Glossary
Dose
Updated February 22, 2026
Dose is the specific amount you take, which can be expressed as mg, IU, capsules, teaspoons, grams, or unit counts, depending on form.
Why it matters
Bioactive effect is not always linear in label numbers, so a unit is only meaningful when interpreted with form and timing context.
Unit semantics
- mg, IU, drops, and capsule counts can map to different bioactive strengths.
- Two labels may list the same number but differ in absorption and active equivalence.
- Self-escalation is risky because higher dose is often not the fastest fix.
Safety note
If you are thinking about self-escalating for stronger effect, pause first and review any symptom changes.
This is especially important with stimulant, hepatotoxic, and anticoagulant-overlap contexts.
Verify label math example
- If label says 500 mg per serving and serving size is 2 capsules, actual per-capsule dose is 250 mg.

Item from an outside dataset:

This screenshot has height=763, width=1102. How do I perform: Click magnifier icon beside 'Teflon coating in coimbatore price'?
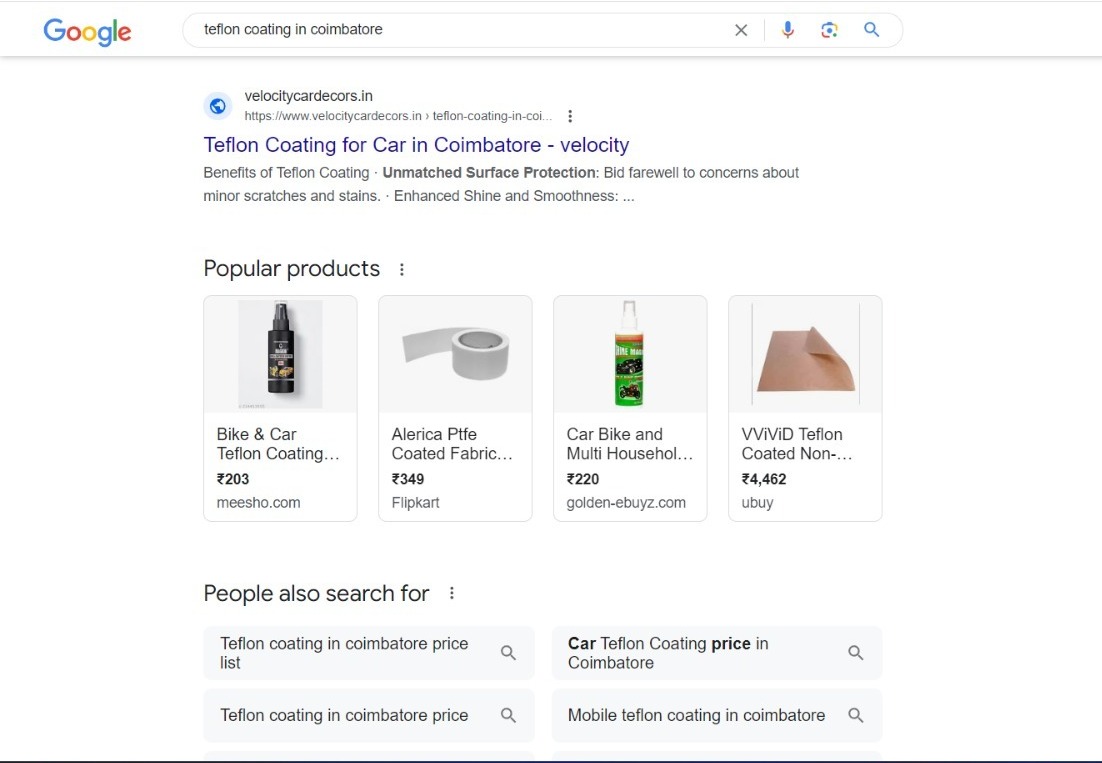coord(508,715)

- Compare planned dose by active amount, not by total product mass.
Cross-site references
Uncertainty
- Evidence is limited on dose-equivalence across manufacturer-specific excipient and fill differences.
- Evidence is limited on how fast symptom-based adjustments should be made without repeated confirmation.
How this appears in Unfair
Unfair normalizes dose math by active amount, form, and serving assumptions before building adherence and comparison views.